*Source material*:

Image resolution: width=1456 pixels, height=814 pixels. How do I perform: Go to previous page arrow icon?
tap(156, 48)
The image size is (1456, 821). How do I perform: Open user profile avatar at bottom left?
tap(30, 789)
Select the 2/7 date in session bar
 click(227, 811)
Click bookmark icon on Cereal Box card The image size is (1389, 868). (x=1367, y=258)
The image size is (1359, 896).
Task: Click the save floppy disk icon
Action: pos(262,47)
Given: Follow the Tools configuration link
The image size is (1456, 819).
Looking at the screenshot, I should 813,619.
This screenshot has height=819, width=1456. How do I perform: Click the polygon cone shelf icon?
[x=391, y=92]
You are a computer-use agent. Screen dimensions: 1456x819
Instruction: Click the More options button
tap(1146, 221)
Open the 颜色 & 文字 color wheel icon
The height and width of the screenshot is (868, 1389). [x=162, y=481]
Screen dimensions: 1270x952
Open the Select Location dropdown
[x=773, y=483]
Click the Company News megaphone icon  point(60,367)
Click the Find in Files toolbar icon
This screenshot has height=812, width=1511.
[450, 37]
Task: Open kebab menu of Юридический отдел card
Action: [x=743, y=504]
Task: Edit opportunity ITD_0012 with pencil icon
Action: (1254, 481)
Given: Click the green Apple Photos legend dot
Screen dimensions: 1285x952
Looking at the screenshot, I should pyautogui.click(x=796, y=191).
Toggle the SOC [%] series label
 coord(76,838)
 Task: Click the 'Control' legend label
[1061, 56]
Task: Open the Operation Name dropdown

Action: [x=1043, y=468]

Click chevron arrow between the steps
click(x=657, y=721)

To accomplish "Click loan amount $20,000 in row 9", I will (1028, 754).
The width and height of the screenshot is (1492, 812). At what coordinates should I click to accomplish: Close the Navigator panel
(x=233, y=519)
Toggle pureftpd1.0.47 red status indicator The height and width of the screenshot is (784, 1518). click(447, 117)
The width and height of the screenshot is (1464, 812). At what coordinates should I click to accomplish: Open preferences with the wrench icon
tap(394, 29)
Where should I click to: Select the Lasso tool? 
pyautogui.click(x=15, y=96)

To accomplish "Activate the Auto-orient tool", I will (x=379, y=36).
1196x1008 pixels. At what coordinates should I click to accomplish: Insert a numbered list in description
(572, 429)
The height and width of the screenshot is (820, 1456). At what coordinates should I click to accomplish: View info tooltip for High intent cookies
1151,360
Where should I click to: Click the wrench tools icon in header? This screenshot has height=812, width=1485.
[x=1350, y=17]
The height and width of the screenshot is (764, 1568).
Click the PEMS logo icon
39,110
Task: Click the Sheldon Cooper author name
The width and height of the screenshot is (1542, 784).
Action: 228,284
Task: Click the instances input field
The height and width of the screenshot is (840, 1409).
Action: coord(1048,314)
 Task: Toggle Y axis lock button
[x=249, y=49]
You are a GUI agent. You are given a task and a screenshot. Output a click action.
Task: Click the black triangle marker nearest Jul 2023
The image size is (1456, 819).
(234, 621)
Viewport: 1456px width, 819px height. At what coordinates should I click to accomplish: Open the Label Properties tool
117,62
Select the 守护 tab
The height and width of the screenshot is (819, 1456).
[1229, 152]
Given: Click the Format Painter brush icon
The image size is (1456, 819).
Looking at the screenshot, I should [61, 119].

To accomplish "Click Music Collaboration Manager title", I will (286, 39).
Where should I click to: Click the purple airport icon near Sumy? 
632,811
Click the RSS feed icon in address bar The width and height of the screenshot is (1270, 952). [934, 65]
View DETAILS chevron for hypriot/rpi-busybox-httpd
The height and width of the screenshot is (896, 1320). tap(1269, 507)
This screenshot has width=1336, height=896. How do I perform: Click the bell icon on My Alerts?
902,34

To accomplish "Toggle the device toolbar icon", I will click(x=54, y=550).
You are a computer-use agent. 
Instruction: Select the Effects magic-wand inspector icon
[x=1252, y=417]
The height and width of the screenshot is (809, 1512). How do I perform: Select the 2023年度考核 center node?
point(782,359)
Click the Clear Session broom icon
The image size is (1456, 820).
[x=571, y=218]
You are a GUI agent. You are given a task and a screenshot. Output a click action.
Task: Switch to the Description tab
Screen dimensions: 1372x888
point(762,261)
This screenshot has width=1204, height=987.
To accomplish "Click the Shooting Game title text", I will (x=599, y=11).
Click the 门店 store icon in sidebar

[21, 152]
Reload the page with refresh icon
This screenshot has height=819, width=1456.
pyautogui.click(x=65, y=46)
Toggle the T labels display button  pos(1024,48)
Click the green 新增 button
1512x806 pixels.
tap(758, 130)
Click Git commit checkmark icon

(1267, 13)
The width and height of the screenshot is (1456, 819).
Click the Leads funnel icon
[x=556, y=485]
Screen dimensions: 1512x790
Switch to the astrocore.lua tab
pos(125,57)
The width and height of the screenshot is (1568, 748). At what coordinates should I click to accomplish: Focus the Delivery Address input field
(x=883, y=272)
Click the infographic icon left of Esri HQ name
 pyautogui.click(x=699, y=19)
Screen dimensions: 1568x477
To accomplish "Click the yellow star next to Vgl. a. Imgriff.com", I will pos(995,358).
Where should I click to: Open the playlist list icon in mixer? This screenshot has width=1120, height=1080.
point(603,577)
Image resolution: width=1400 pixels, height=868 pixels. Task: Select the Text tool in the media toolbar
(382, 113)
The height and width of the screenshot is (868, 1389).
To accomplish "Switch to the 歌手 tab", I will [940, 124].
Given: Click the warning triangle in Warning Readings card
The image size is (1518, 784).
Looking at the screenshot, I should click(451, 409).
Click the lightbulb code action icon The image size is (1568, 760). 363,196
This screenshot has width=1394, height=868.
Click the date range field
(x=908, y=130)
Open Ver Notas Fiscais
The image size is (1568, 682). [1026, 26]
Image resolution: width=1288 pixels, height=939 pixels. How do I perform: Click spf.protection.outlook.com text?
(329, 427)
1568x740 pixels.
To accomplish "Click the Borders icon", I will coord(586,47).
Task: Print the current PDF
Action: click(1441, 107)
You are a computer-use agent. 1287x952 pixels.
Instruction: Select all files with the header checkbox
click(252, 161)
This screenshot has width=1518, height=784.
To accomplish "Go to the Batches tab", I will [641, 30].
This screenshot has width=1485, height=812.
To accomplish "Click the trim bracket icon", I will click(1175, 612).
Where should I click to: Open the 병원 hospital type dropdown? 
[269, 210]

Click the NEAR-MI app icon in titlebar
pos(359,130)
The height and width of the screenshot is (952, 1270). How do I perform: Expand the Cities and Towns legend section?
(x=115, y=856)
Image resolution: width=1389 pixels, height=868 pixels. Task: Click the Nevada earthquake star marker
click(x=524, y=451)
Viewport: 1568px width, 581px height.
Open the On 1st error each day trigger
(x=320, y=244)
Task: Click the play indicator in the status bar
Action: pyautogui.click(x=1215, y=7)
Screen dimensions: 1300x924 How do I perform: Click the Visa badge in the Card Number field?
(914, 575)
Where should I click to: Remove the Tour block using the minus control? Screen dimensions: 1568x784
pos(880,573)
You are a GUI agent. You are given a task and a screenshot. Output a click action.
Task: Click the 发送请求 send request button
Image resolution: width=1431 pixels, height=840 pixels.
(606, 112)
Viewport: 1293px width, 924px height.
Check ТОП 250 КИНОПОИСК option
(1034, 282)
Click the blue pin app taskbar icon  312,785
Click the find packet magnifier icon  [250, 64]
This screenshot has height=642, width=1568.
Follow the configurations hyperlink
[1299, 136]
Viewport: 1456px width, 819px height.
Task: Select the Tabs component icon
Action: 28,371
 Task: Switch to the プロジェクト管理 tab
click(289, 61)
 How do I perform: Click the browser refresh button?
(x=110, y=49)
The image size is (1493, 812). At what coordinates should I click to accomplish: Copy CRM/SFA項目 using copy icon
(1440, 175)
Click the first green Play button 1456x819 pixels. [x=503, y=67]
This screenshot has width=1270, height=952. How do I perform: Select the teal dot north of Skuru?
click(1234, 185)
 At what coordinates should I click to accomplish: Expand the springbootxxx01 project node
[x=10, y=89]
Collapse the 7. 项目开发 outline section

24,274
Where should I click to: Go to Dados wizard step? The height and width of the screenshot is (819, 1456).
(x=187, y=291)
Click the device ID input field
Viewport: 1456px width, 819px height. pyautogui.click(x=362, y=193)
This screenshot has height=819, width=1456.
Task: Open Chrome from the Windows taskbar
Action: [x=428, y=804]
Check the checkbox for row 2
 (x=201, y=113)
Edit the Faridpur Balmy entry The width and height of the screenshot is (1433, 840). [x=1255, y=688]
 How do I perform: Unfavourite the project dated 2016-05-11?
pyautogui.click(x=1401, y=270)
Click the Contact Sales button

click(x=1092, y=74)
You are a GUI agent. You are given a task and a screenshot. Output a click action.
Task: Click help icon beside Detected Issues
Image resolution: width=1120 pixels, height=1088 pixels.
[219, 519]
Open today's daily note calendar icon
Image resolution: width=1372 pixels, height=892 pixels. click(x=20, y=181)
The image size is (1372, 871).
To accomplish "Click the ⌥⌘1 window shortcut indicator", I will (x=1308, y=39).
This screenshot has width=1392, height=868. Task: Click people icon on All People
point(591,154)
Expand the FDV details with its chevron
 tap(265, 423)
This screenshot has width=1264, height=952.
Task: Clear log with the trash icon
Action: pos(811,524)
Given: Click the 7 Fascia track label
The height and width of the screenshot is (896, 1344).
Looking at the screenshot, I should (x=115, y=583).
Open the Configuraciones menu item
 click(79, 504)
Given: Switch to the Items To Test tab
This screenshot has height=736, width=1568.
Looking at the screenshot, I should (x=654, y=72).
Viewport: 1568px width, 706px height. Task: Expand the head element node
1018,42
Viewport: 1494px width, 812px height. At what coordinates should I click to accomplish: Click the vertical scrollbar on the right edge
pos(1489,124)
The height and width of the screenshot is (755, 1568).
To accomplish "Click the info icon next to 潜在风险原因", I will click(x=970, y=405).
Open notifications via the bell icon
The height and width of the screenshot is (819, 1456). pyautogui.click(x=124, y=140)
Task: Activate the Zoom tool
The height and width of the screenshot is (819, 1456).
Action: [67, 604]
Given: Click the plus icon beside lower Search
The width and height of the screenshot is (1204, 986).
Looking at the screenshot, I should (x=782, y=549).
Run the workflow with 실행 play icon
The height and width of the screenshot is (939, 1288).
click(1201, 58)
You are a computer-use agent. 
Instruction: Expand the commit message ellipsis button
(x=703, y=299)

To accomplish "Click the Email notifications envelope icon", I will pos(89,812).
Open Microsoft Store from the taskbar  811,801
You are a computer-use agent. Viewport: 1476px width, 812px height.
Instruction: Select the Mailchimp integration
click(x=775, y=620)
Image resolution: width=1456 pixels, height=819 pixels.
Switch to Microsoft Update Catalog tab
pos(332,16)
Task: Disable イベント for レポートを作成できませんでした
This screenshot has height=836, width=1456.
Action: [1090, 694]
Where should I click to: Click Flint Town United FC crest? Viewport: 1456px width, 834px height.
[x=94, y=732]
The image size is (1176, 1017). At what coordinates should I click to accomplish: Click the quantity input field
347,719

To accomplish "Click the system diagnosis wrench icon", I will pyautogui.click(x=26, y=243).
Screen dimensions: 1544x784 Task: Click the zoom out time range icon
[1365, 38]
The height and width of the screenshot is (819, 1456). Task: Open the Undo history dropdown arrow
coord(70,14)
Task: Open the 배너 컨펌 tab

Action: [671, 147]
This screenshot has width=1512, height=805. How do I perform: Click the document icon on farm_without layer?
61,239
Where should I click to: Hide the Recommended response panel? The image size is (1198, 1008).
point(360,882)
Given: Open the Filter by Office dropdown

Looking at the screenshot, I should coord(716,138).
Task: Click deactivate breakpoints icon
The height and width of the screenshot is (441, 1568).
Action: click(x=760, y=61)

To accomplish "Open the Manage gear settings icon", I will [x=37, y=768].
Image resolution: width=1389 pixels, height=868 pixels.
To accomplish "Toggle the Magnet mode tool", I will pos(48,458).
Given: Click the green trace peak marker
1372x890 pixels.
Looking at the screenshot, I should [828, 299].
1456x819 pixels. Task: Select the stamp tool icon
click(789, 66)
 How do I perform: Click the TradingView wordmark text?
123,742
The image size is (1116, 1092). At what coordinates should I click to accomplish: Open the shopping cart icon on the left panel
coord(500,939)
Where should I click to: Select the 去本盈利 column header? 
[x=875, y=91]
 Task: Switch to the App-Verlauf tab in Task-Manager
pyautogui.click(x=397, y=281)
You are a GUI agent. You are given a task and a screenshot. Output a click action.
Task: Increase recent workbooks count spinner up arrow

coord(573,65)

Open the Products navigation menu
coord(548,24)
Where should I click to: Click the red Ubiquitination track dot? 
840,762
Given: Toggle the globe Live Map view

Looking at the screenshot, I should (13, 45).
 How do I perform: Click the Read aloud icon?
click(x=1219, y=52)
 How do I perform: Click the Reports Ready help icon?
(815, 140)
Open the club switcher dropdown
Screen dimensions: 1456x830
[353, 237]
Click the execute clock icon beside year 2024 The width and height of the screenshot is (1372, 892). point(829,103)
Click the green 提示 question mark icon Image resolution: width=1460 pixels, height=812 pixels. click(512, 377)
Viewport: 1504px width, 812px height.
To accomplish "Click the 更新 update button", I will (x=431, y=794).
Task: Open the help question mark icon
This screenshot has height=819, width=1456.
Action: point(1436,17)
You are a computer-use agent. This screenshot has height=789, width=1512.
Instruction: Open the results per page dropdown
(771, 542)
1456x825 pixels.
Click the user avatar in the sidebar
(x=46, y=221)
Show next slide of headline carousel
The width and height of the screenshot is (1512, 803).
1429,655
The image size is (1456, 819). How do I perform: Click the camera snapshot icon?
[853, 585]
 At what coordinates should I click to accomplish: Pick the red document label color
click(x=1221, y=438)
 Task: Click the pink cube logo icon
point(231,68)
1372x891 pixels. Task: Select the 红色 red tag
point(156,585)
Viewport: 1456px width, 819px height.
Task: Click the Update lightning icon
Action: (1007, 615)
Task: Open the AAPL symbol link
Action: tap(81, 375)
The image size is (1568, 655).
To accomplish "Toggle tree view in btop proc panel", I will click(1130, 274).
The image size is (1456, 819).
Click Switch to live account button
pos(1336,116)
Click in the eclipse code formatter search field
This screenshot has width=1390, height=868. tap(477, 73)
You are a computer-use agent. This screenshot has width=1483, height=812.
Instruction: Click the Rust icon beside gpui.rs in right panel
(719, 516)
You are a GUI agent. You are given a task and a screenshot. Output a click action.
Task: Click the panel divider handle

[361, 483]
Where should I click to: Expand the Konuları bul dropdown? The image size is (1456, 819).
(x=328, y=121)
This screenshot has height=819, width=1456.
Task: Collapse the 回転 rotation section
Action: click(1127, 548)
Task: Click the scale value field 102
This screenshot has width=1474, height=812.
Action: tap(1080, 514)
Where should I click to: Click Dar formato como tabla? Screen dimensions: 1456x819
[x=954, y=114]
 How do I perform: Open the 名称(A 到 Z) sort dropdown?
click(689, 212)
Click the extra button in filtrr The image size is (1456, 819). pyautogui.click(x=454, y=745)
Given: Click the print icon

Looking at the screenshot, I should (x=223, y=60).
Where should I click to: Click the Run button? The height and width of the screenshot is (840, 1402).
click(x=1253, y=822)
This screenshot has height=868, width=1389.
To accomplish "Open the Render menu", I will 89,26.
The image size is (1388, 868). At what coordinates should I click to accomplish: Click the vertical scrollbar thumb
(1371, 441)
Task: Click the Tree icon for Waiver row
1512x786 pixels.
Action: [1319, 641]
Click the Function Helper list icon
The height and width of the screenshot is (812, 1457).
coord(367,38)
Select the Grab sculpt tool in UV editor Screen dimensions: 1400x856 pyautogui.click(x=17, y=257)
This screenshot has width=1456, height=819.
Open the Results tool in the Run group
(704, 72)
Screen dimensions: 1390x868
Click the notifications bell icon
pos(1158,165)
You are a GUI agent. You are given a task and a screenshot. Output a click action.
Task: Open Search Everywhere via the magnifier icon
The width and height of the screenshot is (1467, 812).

*About this exercise*: Where in the listing does the string "triangle" appear? Copy every line that has it.

*Task response*:
Task: Click the black triangle marker nearest Jul 2023
Given: Click the warning triangle in Warning Readings card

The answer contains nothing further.